> _ARBEITSAUFTRÄGE_
a – Was lässt sich laut dem Textauszug über Schüssler-Salze mithilfe der Antlitzanalyse am Gesicht erkennen?
b – Zählen Sie alle Merkmale auf, die der Textauszug über Schüssler-Salze ausdrücklich als Hinweise für die Antlitzanalyse nennt.

> _TEXTAUSZUG_
Allen Salzen ist gemeinsam, dass sie ähnlich wie in der Homöopathie potenziert - also in beträchtlichem Masse verdünnt - angewendet werden. Es wird, beginnend mit D1, in Zehnerschritten vorgegangen. Eine D6-Potenz bedeuten bereits die Verdünnung von Eins zu einer Million, bei einer D12-Potenz ist es Eins zu einer Milliarde. Diese Potenzierung macht nach Schüsslers Ansicht die Wirkung der Salze erst möglich, weil sie nur in diesen Minimalmengen in alle Zellen eindringen könnten, was bei einer "normalen" Konzentration nicht möglich wäre. Das erklärt auch, warum die vielfache Menge der Substanzen, die mit der Nahrung aufgenommen wird, ohne Effekt bleibt.

Am Beginn stand die von Schüssler entwickelte "Antlitzanalyse". Sie geht davon aus, dass sich der biochemische Mangel an bestimmten Mineralsalzen am Gesicht erkennen lässt. Demnach verraten Hautfarbe, -zustand und -spannkraft, Zustand der Lippen, der Zunge, Haare, Ohren usw. (fast) alles. Der Einsatz der Schüssler Salze kann demnach nicht erst beim Auftreten gesundheitlicher Probleme, sondern bereits nach der Antlitzanalyse gezielt erfolgen.

> _ANGEZEIGTE INFORMATIONEN_

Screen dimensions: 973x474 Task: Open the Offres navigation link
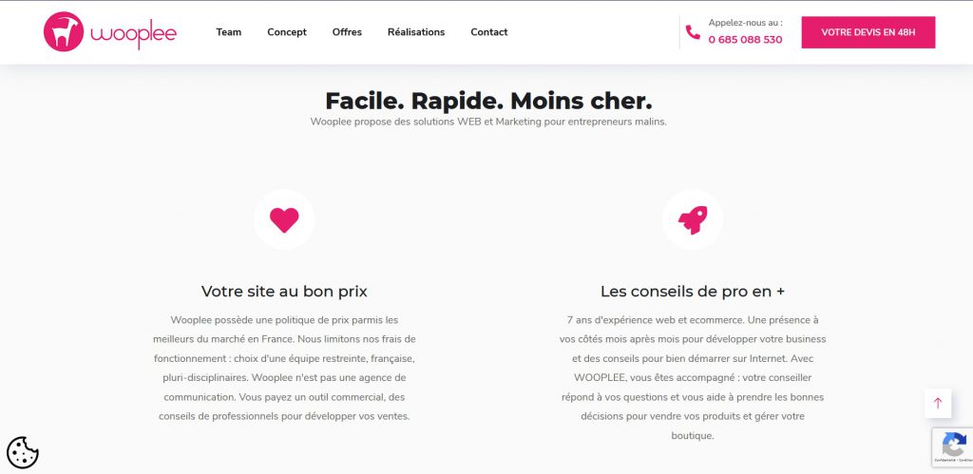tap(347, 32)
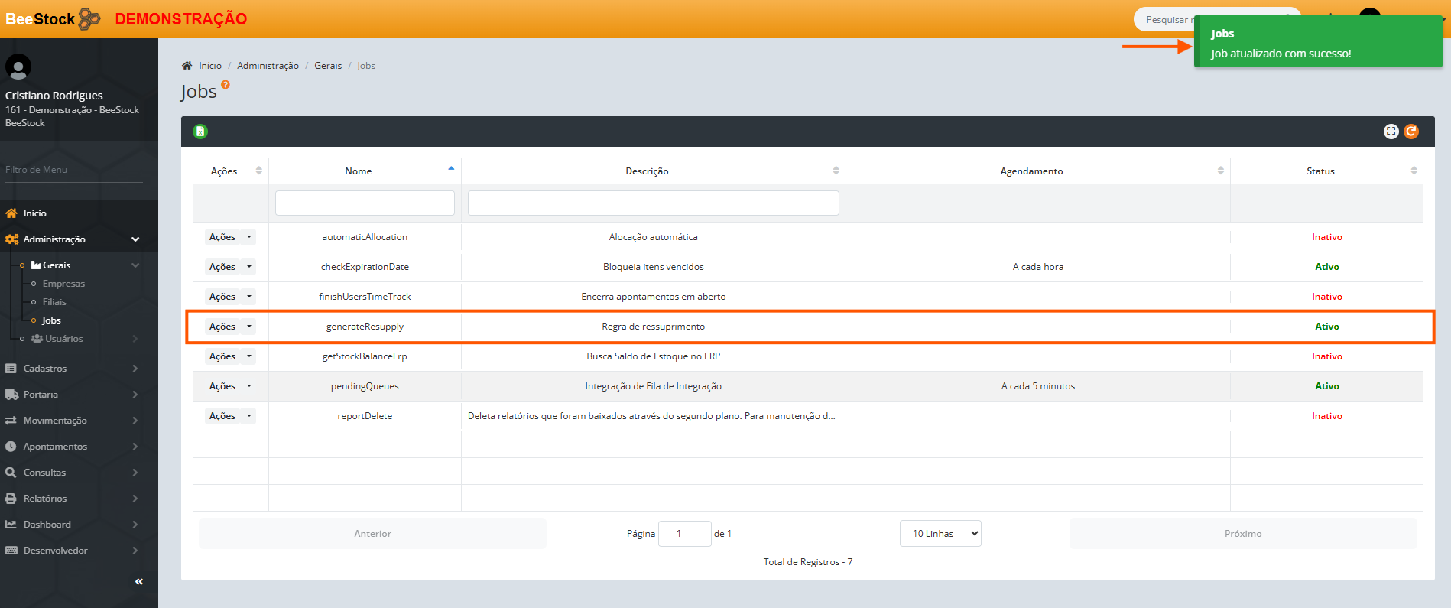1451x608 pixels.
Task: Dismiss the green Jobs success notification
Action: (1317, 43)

--

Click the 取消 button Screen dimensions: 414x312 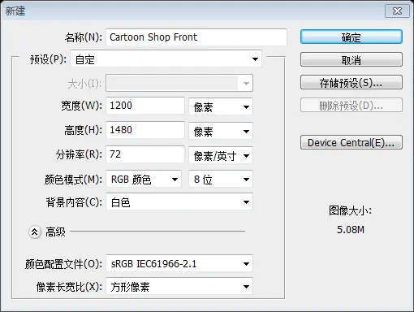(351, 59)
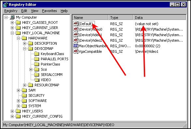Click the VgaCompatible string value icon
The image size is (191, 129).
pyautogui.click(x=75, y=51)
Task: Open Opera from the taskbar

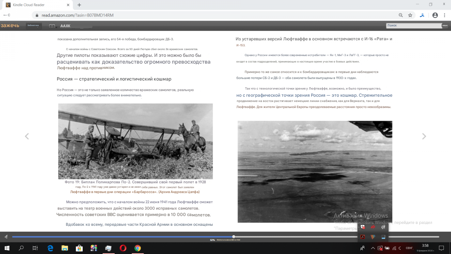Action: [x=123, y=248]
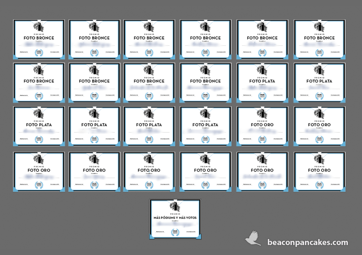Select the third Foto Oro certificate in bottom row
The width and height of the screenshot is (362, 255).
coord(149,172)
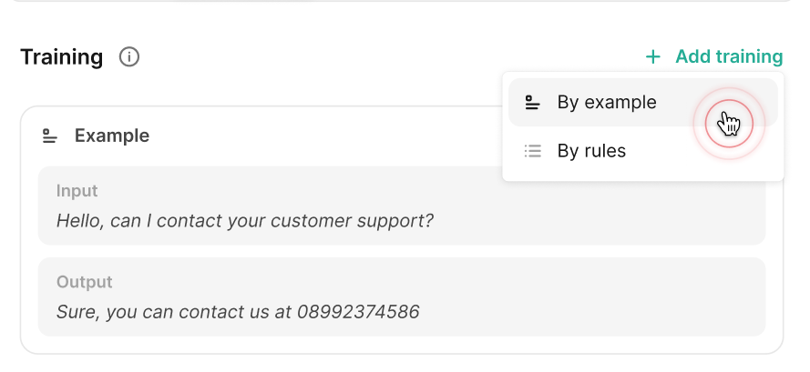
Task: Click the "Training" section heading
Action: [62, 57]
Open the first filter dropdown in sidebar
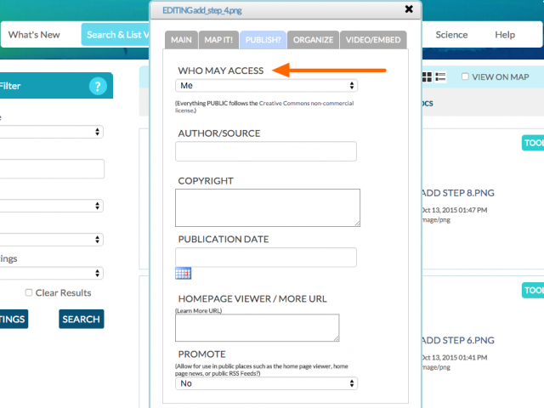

--

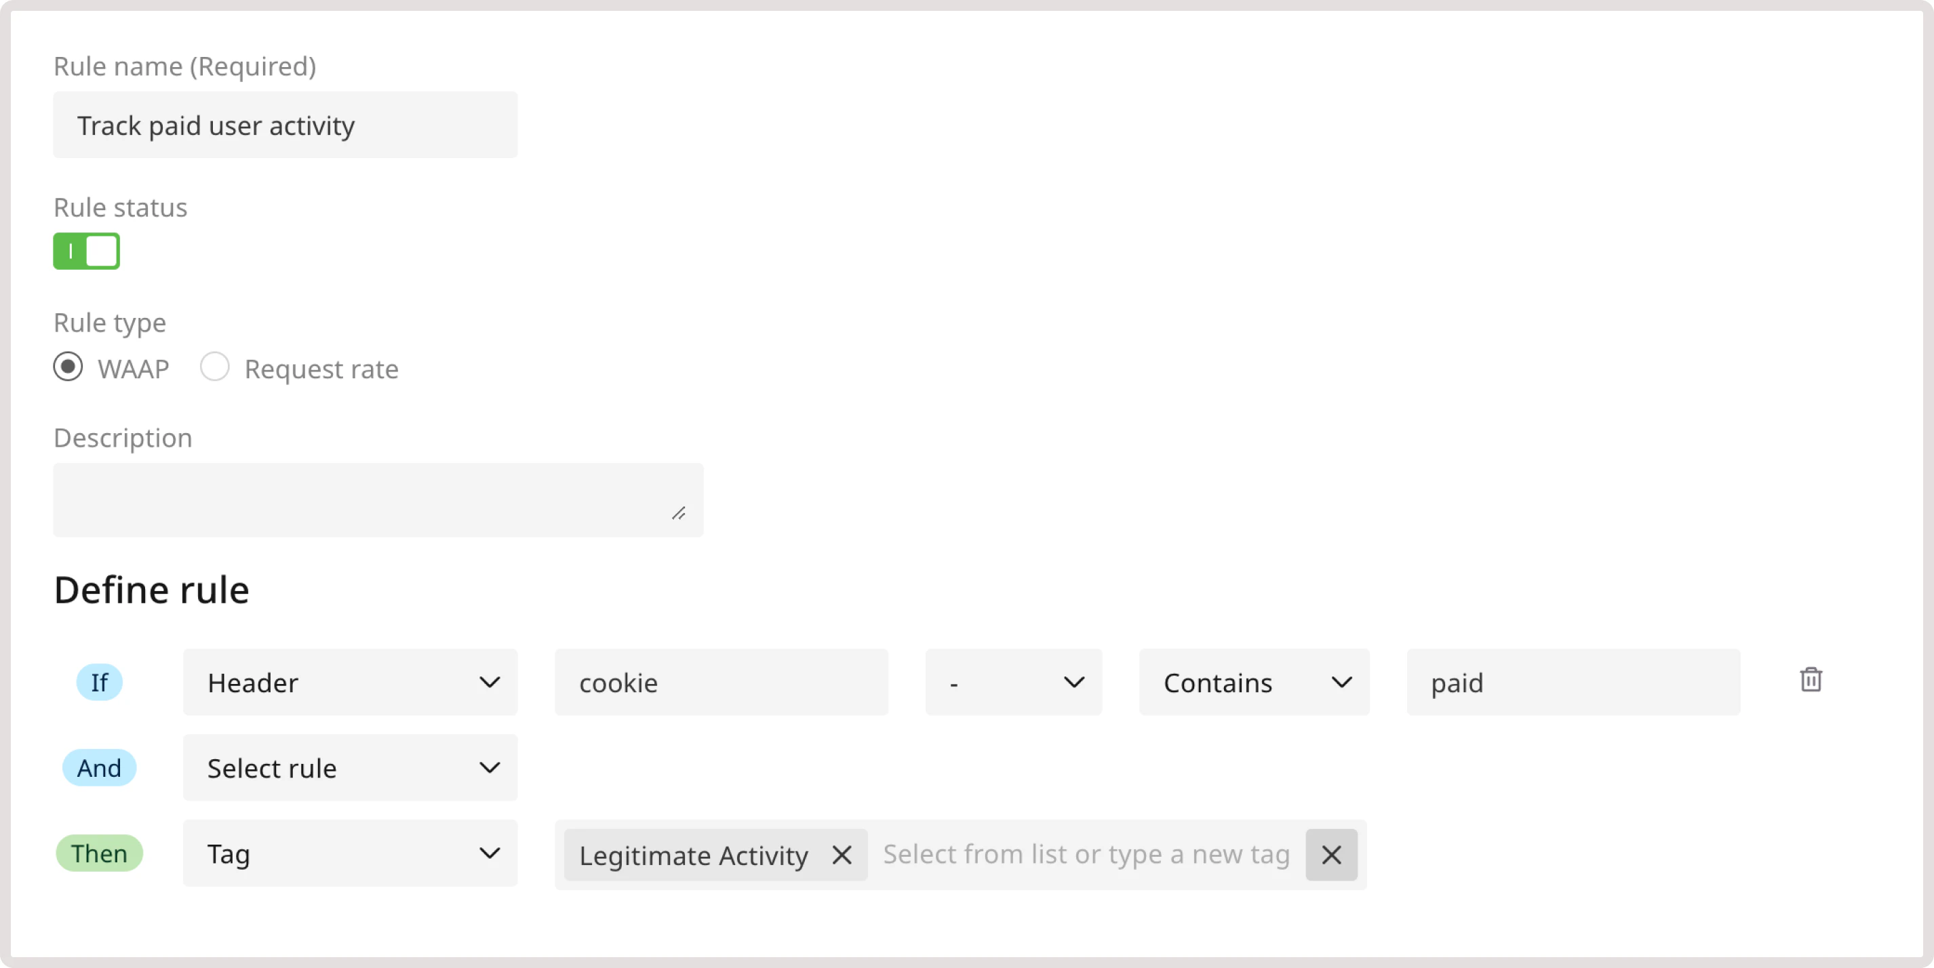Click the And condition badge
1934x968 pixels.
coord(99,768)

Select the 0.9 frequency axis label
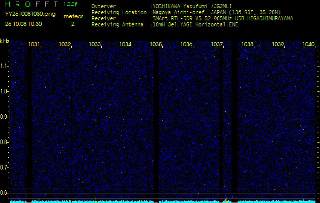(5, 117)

> _LÖSUNGEN_
a – Der biochemische Mangel an bestimmten Mineralsalzen.

b – Hautfarbe, Hautzustand, Spannkraft der Haut, Zustand der Lippen, Zustand der Zunge, Zustand der Haare, Zustand der Ohren